Citizen Control

Very few governments have escaped "blowing up" fiscally. This site explores ways that citizens can bring stability to governance.

Saturday, February 21, 2009

Continuous Referendum Assembly

The founders of our country were fully aware of the excesses of legislatures, but they were able to blunt only a few of them. They intended the three branches of government to check each other, reducing possible overreach by legislators and the executive (the judiciary was “the least dangerous branch”). California and other states have this three-part government structure. We know well today that these checks may prevent dominance of another branch, but they also produce a political arms race which results in the every branch becoming larger and more powerful.

Many techniques have been tried to prevent the worst abuses. Different redistricting schemes, part-time legislatures, term limits, caps on spending, caps on taxes, Initiatives, recall elections, citizen watchdog groups, campaign finance reform, super-majorities to pass higher taxation, campaigns to reduce “waste, fraud, and abuse,” appointment of judges, election of judges, various voting schemes for the legislature and executive, elimination of voter qualifications, sunset laws, line-item veto power, defunding by executive inaction, lowering voting age, executive agencies to make regulation fair – the list could extend to infinity. We have not found anything that works, despite having tried so many ideas.

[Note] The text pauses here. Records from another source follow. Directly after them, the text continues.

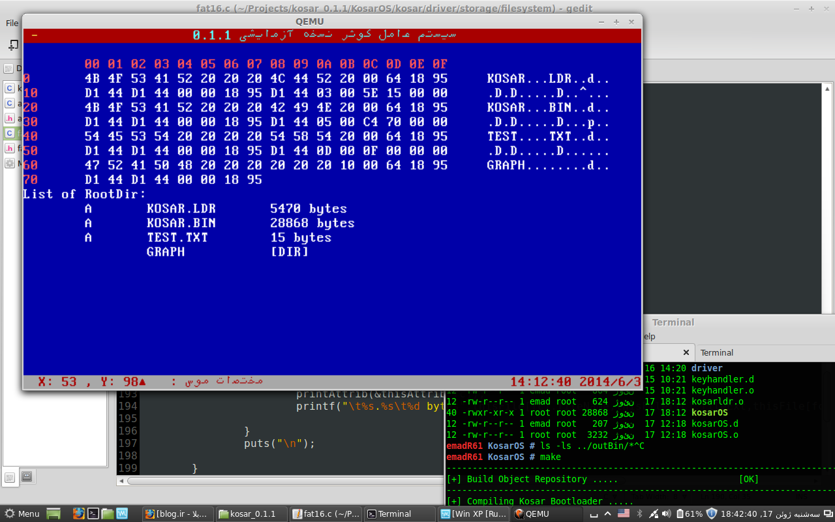Launch Firefox from the panel launcher

click(x=79, y=514)
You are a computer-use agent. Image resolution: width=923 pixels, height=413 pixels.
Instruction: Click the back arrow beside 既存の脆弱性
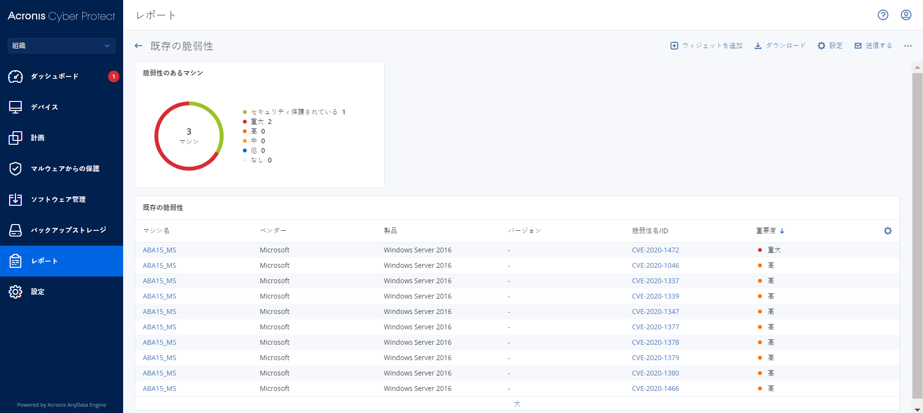139,46
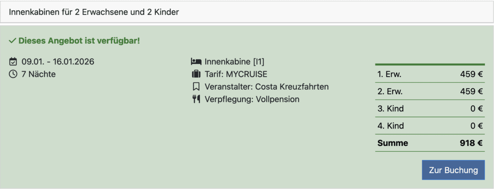
Task: Click the Dieses Angebot ist verfügbar text
Action: click(79, 41)
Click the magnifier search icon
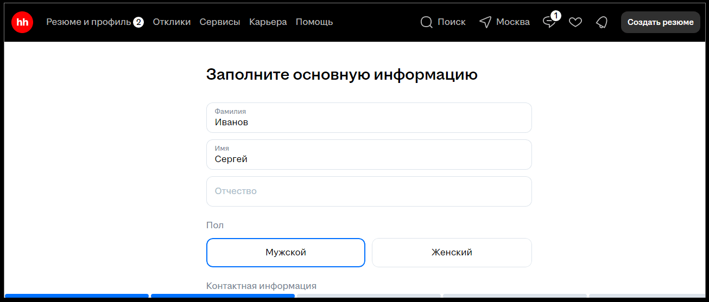 [x=427, y=22]
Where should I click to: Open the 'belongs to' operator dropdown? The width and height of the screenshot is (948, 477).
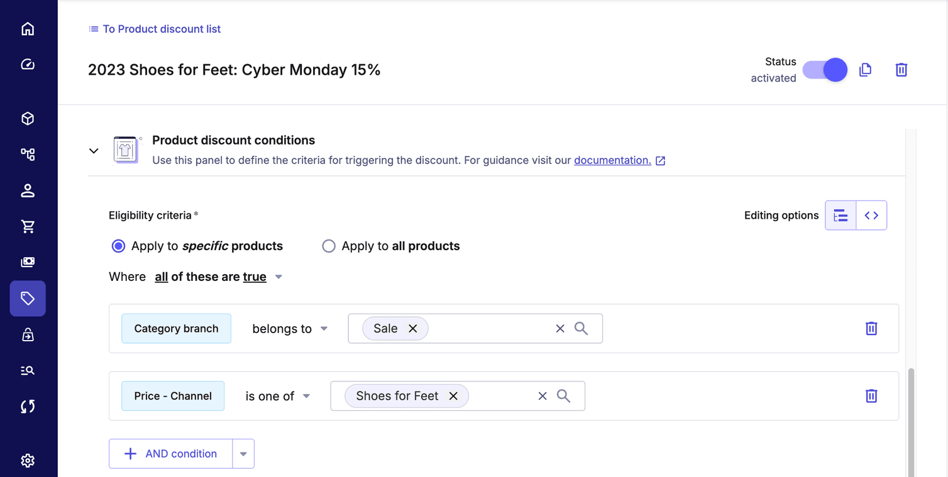point(290,329)
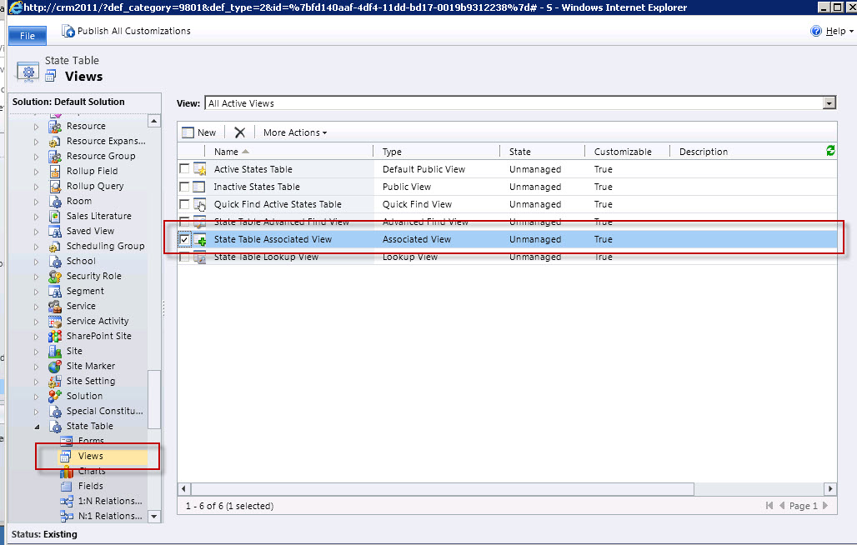Open the All Active Views dropdown
Screen dimensions: 857x545
pyautogui.click(x=829, y=103)
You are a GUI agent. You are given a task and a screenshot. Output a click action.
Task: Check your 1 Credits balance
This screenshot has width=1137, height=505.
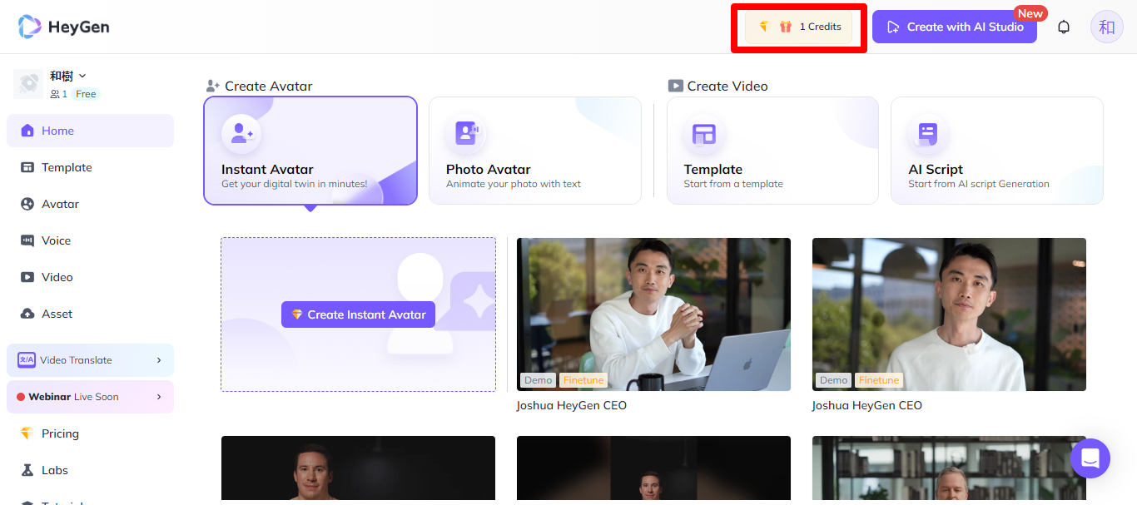[x=798, y=26]
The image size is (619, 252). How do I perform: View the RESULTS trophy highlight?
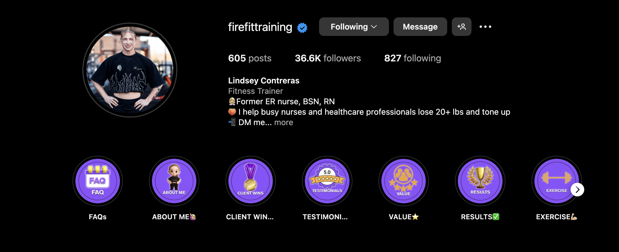click(480, 181)
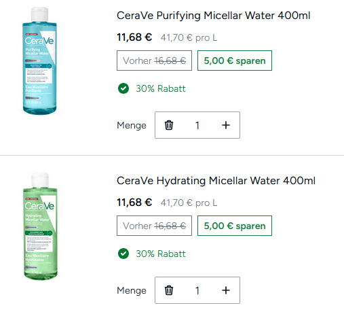The image size is (344, 312).
Task: Click 30% Rabatt text on Purifying item
Action: pos(161,88)
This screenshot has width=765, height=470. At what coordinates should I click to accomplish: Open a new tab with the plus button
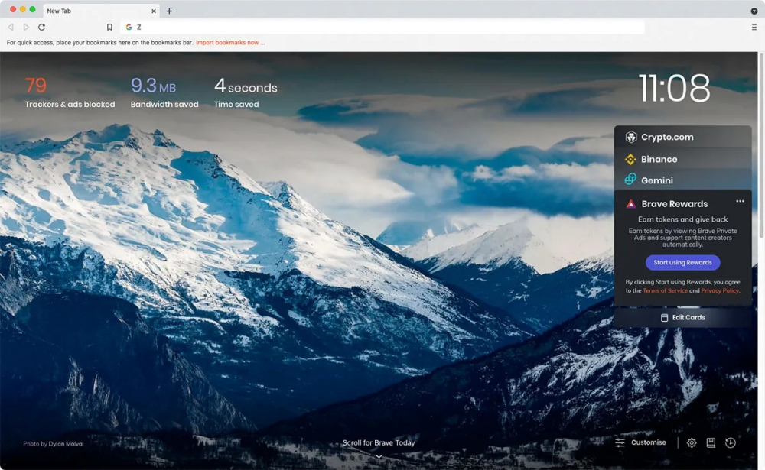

We have a professional political class, one that makes its living at politics. This class encompasses legislators, regulators, staffs, lobbyists, and consultants. Those that are not elected politicians either have been or aspire to be. They are the inevitable result of democratic adolescence, that period after the framers of our first constitutions have gone. The Public Choice theorists have written about the perversities of political agents for several decades. We understand this problem. We are at a loss for an effective solution.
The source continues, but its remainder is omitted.